Satyagraha Radicale:
"Vergini di servo encomio e di codardo oltraggio"
Ora la stampa
delle due fazioni dominanti cercherà di soffocare nuovamente
questa boccata
di ossigeno
di Fausto Cerulli
Libero,
il quotidiano per cui scrivo non ha aspettato l'invito di Ciampi
per dar notizie sulle tematiche elettorali della Lista Bonino: è
stato il primo a scrivere della spinosa questione degli embrioni soprannumerari
e della Commissione Dulbecco che ne dichiarò lecita eticamente
e valida scientificamente l'utilizzazione a scopo di ricerca: per combattere
mali tremendi ed attualmente incurabili; ed ha scritto di come il ministro
Veronesi, che quella Commissione aveva nominato,
ne abbia poi accantonato se non disatteso il verdetto solo per non turbare
il sonno e il voto di una certa parte del mondo cattolico.
Così come scrivemmo
che Pannella, minacciando metaforicamente di morte il Capo
dello Stato, avesse comunque ottenuto che Ciampi ricevesse
una delegazione radicale, guidata dal professor Luca Coscioni, malato
di un male ricompreso tra quelli che forse potrebbero essere curati con le cellule
staminali, e deciso a fare del suo male una battaglia in molti sensi radicale.
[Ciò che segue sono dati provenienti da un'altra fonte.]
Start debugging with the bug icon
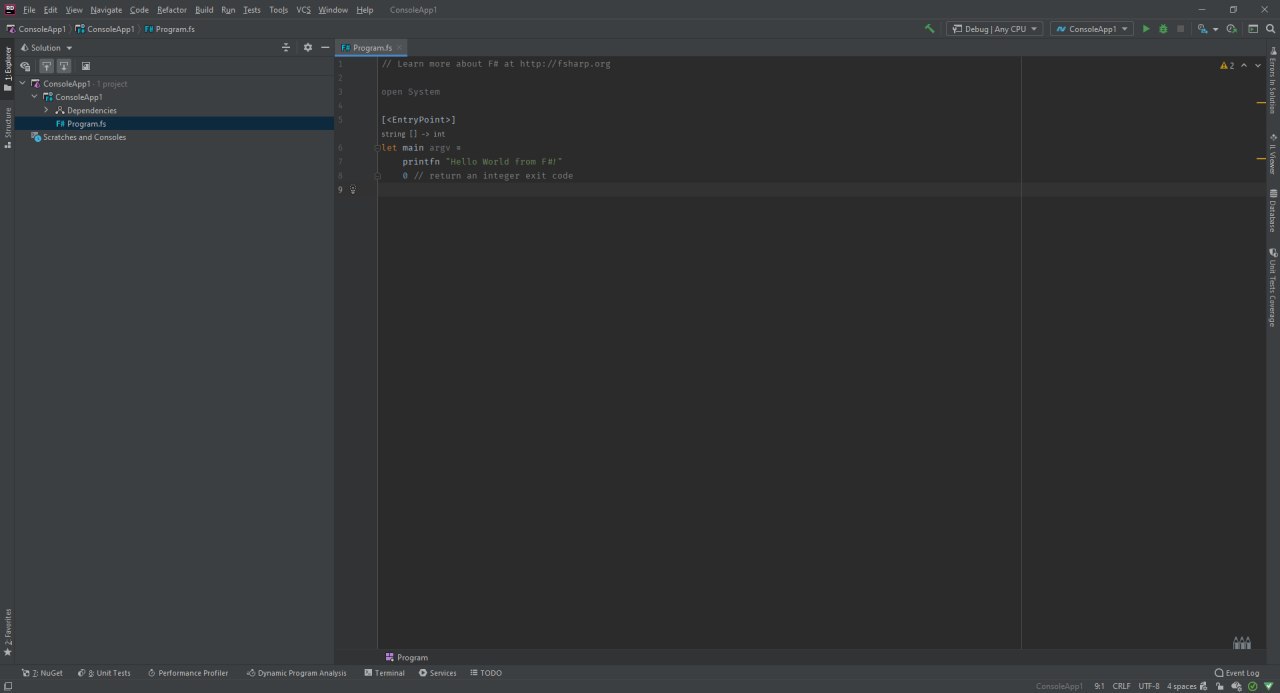Screen dimensions: 1280x693 pos(1163,29)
Vergini di servo encomio e di codardo oltraggio, possiamo dunque
prendere atto delle dichiarazioni di
Ciampi a
proposito dello sciopero della sete programmato da Emma
Bonino, e dell'invito che il Capo dello Stato ha
voluto fare agli organi di informazione perché pongano riparo, nei limiti del
possibile, all'assordante silenzio che ha sin qui circondato la Lista
Emma Bonino. Non so fino a che punto la decisione di Ciampi
sia stata una decisione politica o soltanto una presa di posizione
umanitaria: nell'un caso o nell'altro fa onore all'uomo Ciampi. La
battaglia elettorale, tutto sommato, non sarà di molto modificata da questa
presa di posizione presidenziale, che in nessun caso potrebbe essere presa come
indicazione di voto:
ma quello che può cambiare
è il clima generale, la falsa impostazione della competizione come competizione
riservata a due contendenti mangiatutto. E forse qualcuno si porrà la domanda
se sia giusto che Rutelli e Berlusconi
si scontrino in singolar tenzone, novelli Orazi
e Curiazi, quasi fosseo i soli rappresentanti del
popolo che deve andare alle urne. Ciampi ha in qualche modo
ridato ossigeno, quali che siano state le sue motivazioni effettive, a questa
asfittica e falsamente bipolare campagna elettorale. Ora la stampa delle
due fazioni dominanti cercherà di soffocare nuovamente questa boccata di ossigeno:
e se ci riuscirà, come è probabile, avremo comunque la consolazione di aver
trovato
un Ciampi non
disposto a piegarsi alle logiche dei due poteri: e capace di ritrovare, in un
sussulto di vecchio membro del Partito d'Azione, il gusto di fare un gesto suo:
un gesto da Presidente di tutti gli Italiani.